__ACTION ITEM__
An exact transcription of the entries is required, with none of the pictures carried over.

__PROVIDED DATA__
#####
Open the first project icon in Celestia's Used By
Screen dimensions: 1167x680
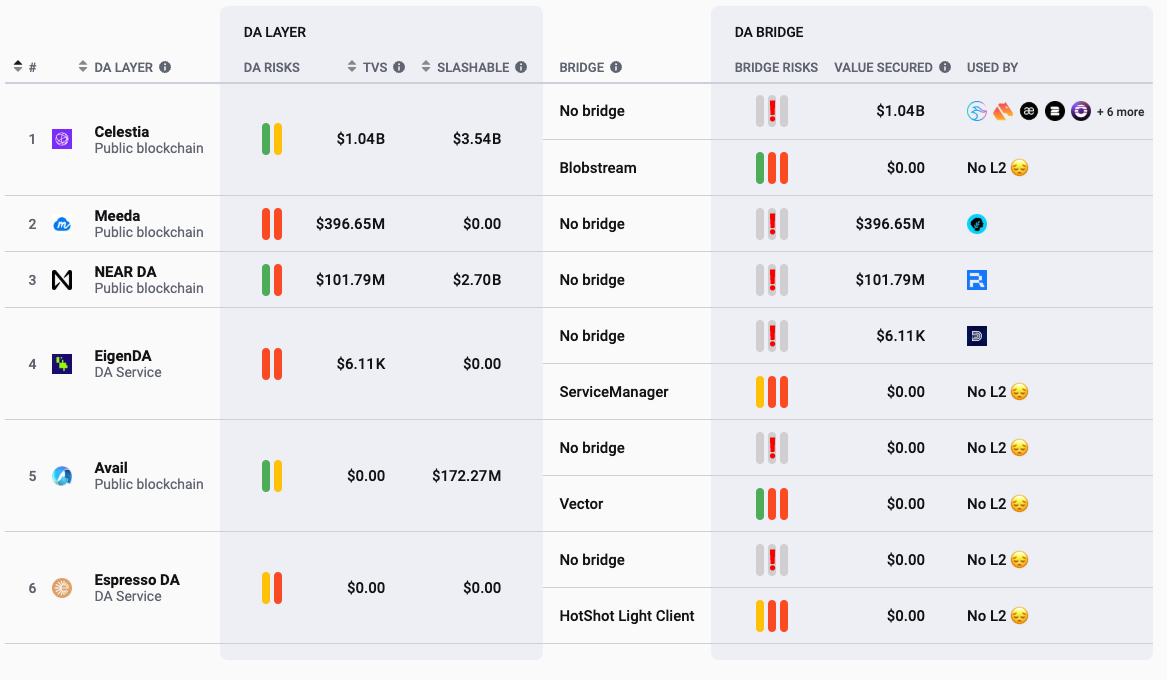pos(975,111)
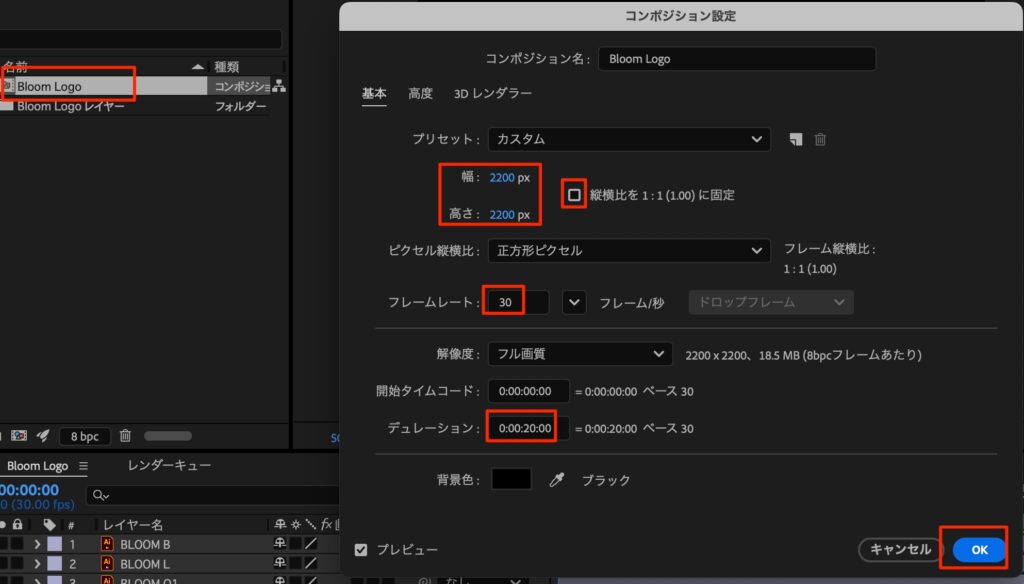Pick background color with the eyedropper icon
1024x584 pixels.
(557, 480)
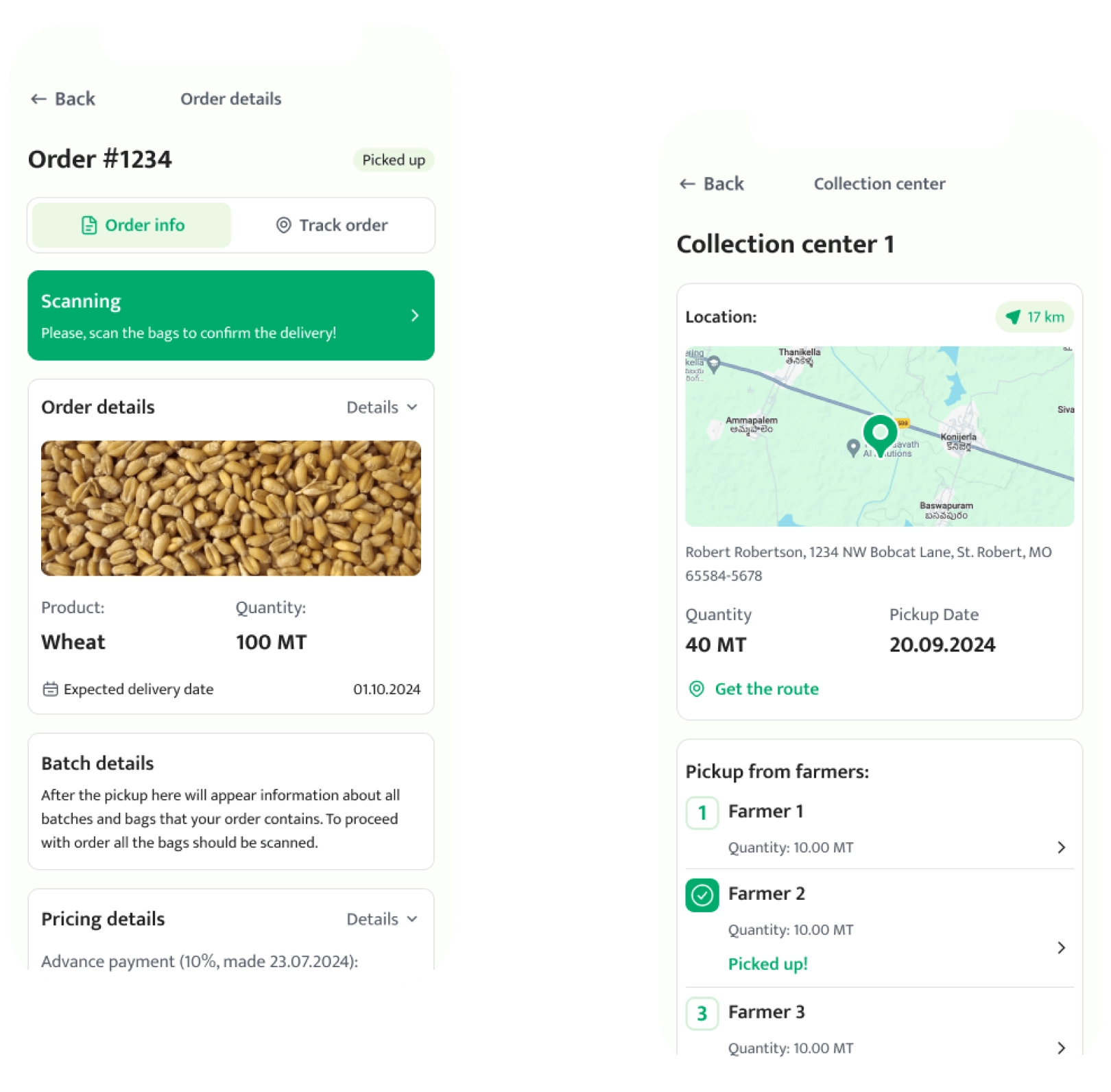Image resolution: width=1111 pixels, height=1092 pixels.
Task: Open the Scanning banner chevron arrow
Action: (415, 316)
#####
__SOLVED PROBLEM__
Open the first project icon in Celestia's Used By
Screen dimensions: 1167x680
pos(975,111)
Pick background color with the eyedropper icon
1024x584 pixels.
(557, 480)
Image resolution: width=1111 pixels, height=1092 pixels.
Task: Open the Scanning banner chevron arrow
Action: (415, 316)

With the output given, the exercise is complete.